Format the lines of the records from the one containing "Turn off portal access for Mary Borg" through the one containing "click(155, 85)", both included, as a Markdown table with the columns Row and Line. Number each row, and leave out any blank lines.
──────── Records supplied
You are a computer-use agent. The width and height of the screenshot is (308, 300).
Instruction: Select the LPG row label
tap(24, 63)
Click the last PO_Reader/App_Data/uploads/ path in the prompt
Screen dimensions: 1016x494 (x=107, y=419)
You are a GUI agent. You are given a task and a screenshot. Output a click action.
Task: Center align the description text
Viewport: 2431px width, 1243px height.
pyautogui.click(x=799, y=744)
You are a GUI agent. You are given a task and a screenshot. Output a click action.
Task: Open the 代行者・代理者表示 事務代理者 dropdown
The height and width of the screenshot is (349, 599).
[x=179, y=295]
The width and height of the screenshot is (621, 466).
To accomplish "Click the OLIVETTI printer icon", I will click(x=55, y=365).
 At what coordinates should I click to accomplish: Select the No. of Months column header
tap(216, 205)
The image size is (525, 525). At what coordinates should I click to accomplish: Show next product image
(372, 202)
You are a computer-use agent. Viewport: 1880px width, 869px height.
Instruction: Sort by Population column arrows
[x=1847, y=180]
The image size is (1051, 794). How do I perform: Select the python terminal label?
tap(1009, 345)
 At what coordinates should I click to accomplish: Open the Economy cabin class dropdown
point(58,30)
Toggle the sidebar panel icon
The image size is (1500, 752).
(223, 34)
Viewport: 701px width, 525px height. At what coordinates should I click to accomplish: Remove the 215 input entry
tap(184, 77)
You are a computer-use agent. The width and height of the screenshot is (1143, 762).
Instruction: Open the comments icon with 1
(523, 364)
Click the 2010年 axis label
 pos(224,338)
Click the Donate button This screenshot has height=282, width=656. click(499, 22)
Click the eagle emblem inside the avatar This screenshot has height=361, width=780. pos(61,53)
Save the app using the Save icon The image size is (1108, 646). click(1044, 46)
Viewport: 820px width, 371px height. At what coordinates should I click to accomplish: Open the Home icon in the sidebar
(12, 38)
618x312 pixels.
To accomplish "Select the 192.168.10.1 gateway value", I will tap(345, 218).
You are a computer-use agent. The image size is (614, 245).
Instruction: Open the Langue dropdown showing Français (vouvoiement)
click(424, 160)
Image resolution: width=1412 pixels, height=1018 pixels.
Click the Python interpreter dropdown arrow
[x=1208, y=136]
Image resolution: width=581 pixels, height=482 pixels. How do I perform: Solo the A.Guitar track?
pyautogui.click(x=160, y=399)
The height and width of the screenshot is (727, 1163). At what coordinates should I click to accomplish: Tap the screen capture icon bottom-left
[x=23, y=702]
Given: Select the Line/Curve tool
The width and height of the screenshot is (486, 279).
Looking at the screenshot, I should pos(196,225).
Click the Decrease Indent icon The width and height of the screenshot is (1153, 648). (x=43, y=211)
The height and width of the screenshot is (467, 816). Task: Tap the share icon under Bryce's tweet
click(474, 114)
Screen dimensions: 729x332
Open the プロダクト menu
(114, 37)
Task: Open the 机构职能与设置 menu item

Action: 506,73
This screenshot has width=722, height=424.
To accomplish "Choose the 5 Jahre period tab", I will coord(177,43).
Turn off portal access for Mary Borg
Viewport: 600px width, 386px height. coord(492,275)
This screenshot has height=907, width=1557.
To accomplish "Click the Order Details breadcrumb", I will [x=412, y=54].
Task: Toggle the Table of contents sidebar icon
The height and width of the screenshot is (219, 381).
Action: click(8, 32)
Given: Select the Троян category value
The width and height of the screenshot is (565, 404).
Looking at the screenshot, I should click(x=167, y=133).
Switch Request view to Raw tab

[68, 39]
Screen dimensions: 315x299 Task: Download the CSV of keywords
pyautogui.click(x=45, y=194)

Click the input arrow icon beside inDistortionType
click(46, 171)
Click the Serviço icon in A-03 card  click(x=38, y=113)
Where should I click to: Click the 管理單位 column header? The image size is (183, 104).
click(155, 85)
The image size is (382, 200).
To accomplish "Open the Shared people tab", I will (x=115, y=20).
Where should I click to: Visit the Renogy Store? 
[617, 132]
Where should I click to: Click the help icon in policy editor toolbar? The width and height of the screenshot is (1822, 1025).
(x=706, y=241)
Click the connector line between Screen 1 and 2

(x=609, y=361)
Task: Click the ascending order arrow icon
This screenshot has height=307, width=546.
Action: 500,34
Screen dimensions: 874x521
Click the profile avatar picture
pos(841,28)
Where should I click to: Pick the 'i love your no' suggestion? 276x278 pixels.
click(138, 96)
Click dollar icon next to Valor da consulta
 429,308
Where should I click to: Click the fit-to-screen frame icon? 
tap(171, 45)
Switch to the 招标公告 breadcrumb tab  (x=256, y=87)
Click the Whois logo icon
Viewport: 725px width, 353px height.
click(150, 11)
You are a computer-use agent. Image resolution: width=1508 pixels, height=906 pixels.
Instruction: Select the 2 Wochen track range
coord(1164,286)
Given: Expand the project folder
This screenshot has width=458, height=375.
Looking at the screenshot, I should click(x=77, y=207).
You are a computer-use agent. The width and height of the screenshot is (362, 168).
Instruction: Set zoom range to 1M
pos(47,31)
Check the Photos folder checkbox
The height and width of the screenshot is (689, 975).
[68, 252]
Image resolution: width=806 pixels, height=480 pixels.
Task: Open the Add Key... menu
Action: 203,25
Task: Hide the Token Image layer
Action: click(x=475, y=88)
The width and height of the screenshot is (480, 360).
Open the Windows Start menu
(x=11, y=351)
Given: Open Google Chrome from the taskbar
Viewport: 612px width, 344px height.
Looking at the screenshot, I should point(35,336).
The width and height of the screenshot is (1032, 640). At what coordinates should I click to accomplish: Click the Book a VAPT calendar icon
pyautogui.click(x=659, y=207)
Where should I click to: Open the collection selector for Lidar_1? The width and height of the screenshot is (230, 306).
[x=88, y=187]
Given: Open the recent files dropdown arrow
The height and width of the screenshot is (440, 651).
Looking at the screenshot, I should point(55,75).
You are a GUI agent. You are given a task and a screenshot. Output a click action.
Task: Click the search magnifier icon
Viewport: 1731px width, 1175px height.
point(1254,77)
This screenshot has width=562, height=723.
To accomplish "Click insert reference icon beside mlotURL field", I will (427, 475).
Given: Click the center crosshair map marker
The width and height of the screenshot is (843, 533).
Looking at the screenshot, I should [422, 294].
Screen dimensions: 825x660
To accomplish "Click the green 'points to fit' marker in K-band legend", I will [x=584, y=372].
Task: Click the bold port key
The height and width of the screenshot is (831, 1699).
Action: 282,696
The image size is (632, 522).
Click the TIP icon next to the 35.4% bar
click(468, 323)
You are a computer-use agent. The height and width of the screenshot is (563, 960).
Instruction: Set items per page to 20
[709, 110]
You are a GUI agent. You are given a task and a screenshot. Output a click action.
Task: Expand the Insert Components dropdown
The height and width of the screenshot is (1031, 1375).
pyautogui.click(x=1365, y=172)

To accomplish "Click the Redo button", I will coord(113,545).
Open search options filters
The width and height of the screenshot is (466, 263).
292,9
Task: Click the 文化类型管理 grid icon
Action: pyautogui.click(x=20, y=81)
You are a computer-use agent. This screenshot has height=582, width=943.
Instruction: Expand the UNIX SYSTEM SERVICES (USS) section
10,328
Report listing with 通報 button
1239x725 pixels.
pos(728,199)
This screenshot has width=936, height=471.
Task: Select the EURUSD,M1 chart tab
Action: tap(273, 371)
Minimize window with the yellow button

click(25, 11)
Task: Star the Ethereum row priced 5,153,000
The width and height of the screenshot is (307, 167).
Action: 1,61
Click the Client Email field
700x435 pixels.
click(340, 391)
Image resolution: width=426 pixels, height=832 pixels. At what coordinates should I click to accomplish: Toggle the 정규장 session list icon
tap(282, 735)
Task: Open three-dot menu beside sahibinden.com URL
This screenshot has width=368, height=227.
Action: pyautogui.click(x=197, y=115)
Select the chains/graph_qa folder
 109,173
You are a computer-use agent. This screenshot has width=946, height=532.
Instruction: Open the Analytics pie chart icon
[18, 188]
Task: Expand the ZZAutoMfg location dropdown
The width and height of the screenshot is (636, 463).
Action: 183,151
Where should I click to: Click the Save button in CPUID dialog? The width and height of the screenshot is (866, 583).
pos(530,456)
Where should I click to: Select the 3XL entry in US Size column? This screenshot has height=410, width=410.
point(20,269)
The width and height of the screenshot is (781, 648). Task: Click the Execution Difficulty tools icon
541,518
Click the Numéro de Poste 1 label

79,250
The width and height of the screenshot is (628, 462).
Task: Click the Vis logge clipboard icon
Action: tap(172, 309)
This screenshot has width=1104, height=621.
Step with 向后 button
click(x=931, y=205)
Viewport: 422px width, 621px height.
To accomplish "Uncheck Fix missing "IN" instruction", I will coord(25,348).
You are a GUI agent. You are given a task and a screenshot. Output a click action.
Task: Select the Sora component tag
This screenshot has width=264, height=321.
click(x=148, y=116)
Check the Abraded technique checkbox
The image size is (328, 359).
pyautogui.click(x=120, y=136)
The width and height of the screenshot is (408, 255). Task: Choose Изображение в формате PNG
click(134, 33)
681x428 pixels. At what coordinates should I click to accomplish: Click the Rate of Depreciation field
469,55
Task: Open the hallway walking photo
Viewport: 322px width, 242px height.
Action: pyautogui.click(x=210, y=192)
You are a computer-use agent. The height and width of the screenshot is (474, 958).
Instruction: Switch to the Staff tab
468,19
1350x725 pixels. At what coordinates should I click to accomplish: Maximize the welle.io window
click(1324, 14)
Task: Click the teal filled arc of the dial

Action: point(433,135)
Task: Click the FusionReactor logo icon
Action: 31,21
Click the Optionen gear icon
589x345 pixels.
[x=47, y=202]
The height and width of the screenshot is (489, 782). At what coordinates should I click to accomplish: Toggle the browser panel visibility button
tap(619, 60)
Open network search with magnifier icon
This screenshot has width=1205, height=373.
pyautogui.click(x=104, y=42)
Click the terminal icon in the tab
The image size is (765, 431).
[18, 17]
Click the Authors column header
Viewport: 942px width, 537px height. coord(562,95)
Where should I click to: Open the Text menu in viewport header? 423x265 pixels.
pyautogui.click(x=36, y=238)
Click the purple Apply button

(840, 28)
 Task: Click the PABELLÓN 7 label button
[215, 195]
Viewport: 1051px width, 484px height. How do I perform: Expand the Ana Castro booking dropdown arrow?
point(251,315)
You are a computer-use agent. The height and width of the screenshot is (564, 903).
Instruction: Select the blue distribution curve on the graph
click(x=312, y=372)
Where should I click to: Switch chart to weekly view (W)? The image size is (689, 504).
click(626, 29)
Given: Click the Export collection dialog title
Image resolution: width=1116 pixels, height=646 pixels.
────────────────
Answer to the problem:
| Row | Line |
|---|---|
| 1 | Turn off portal access for Mary Borg |
| 2 | Viewport: 600px width, 386px height. coord(492,275) |
| 3 | This screenshot has height=907, width=1557. |
| 4 | To accomplish "Click the Order Details breadcrumb", I will [x=412, y=54]. |
| 5 | Task: Toggle the Table of contents sidebar icon |
| 6 | The height and width of the screenshot is (219, 381). |
| 7 | Action: click(8, 32) |
| 8 | Given: Select the Троян category value |
| 9 | The width and height of the screenshot is (565, 404). |
| 10 | Looking at the screenshot, I should click(x=167, y=133). |
| 11 | Switch Request view to Raw tab |
| 12 | [68, 39] |
| 13 | Screen dimensions: 315x299 Task: Download the CSV of keywords |
| 14 | pyautogui.click(x=45, y=194) |
| 15 | Click the input arrow icon beside inDistortionType |
| 16 | click(46, 171) |
| 17 | Click the Serviço icon in A-03 card  click(x=38, y=113) |
| 18 | Where should I click to: Click the 管理單位 column header? The image size is (183, 104). |
| 19 | click(155, 85) |